Gents, I'm transitioning into PC recording (nervously) and wanted your advice on a good sound card for a PC and also, the easiest way to adapt my old Shure round multi-pin mic's to PC. Regards...
They are all good. The last bad card was an early Soundblaster. Personally I use an external Scarlett 2i2 USB pre, and also a Behringer X1222 mixer.
Scarlett 2i2 for me too. That's an external soundcard. Line out of amp in it, but I just bought a microphone, so all new kinds of tweaking will follow. Bought this http://www.ebay.com/itm/GLS-AUDIO-E...D&orig_cvip=true&rt=nc&_trksid=p2047675.l2557 after reading on recording mikes. Said to be as good as the Shure SM57 standard reference, for a fraction of the price.

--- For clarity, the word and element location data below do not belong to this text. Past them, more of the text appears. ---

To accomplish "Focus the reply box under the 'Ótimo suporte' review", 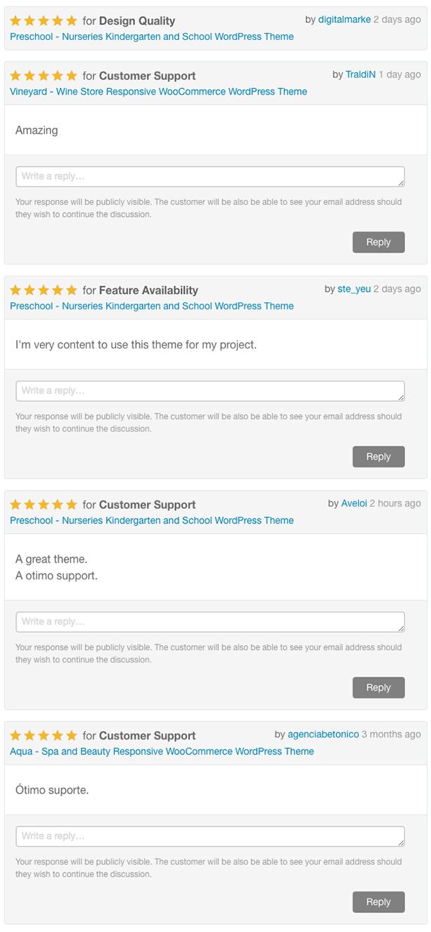I will click(x=210, y=836).
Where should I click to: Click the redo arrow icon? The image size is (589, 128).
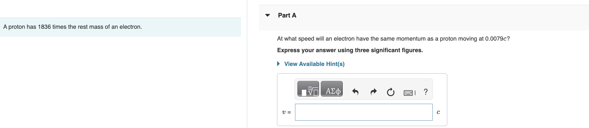click(x=373, y=92)
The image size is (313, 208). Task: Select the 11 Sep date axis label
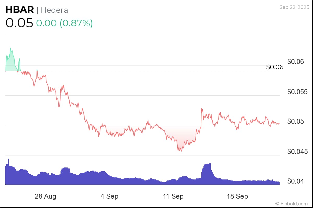173,196
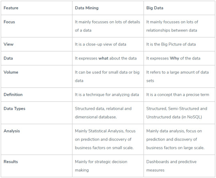Select the 'Unstructured data (in NoSQL)' text
Image resolution: width=216 pixels, height=178 pixels.
point(174,117)

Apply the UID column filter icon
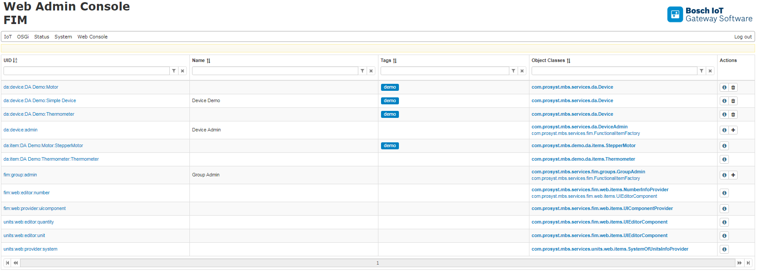click(174, 71)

A good USB Pre is really the way to go to ingest the XLR (that round multi-pin connector you mention) connection into the computer. Be sure to examine the sampling capability. They aren't all created equal.

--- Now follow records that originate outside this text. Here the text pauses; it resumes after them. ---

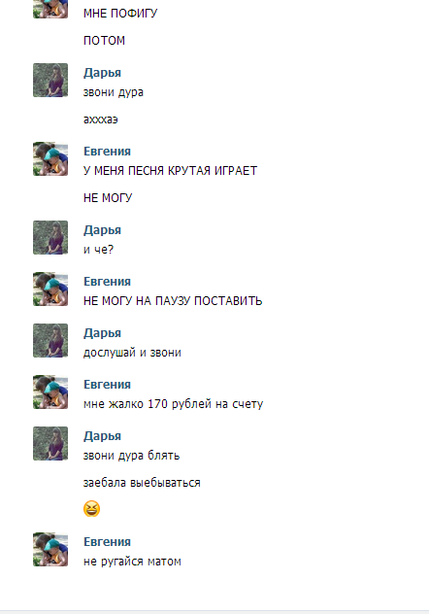Screen dimensions: 429x614
Task: Click Евгения's avatar next to "У МЕНЯ ПЕСНЯ КРУТАЯ ИГРАЕТ"
Action: click(x=50, y=159)
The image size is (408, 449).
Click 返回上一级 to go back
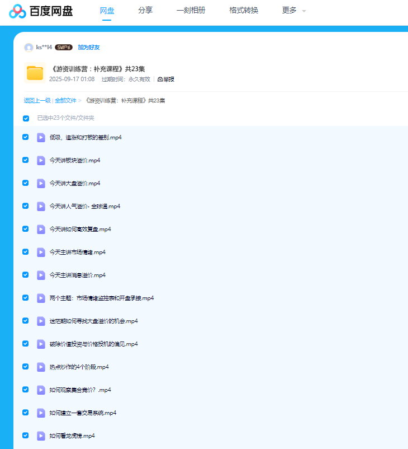pyautogui.click(x=37, y=101)
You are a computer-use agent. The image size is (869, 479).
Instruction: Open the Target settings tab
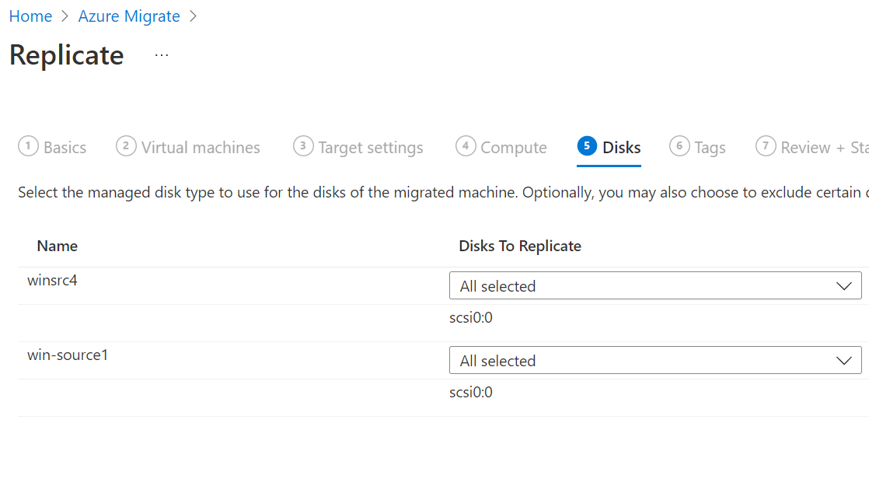tap(371, 148)
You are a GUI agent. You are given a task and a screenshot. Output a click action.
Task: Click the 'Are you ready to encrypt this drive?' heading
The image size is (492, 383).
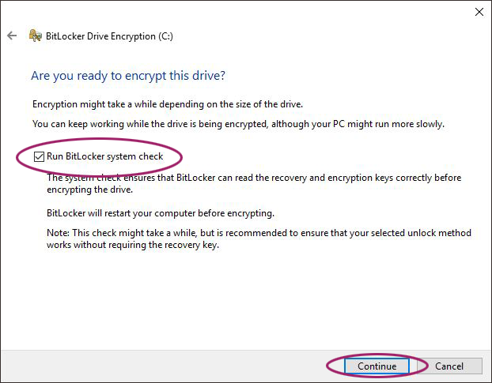point(128,76)
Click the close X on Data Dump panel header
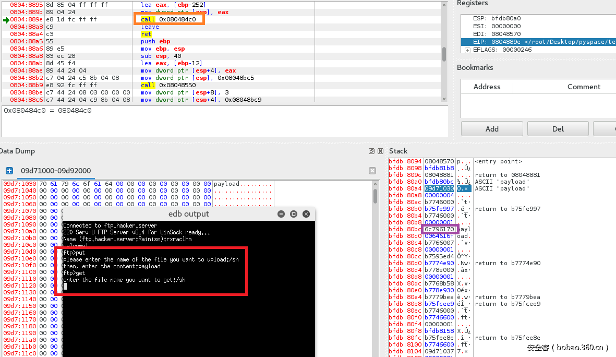Image resolution: width=616 pixels, height=357 pixels. [x=380, y=151]
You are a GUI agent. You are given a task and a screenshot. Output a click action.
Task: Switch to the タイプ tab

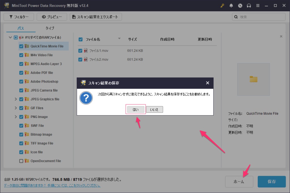coord(50,28)
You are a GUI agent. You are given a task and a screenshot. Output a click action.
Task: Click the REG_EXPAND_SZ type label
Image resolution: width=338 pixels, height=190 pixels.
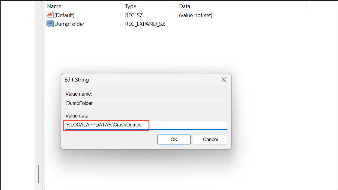pos(145,24)
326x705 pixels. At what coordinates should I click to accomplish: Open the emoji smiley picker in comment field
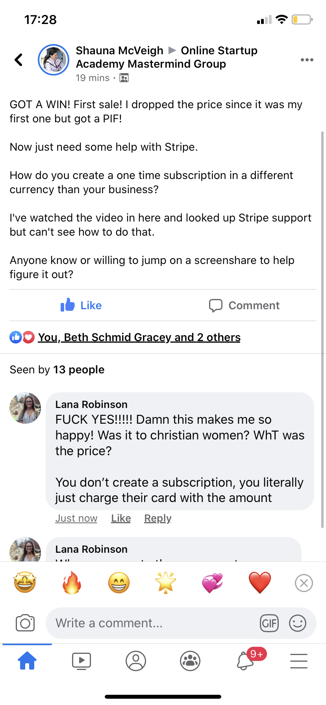pos(298,623)
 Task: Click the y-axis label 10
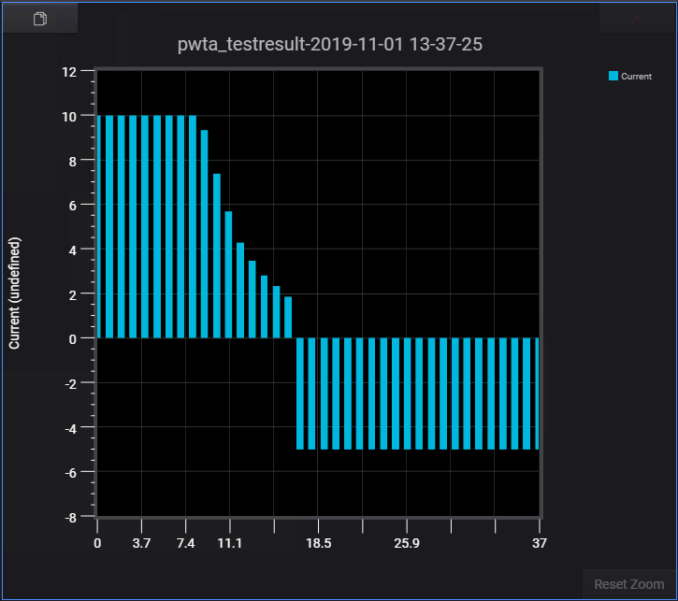[x=69, y=116]
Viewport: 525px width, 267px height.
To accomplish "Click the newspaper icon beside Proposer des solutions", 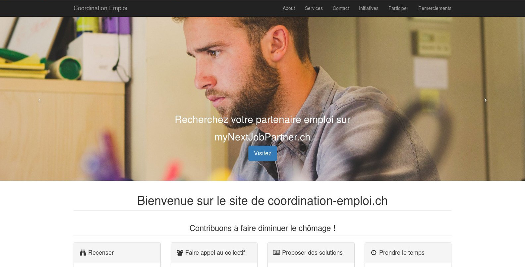I will click(x=276, y=252).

The sound of Gibson P94s in a G400 Vintage, through a Super Champ X2. Settings: Voice 11 (Marshall Major), Volume 8, Gain 6, Bass 5, Treble 5, Chorus/delay 3 I think I like miking better than line out. Oh yeah ... that's with my cheapo $26 GLS Audio ES-57
The recording lab at my collage has all scalet 2i2's, they seem pretty good. We had a competing product at the start of the year, but none of them worked. I personally use a tascam pocket studio dp-008ex for basically all my recording. Its a 8 track, two input unit, with bounce features to increase the number of tracks that can be recorded at once. I like the portability of the unit because this I can take where the instruments are, or where they sound best, much better then my desktop computer. And it has almost the same functions. Im not sure you computer needs a sound card for basic mixing, but it does need a good amount of ram, like as much as you can get inside the case.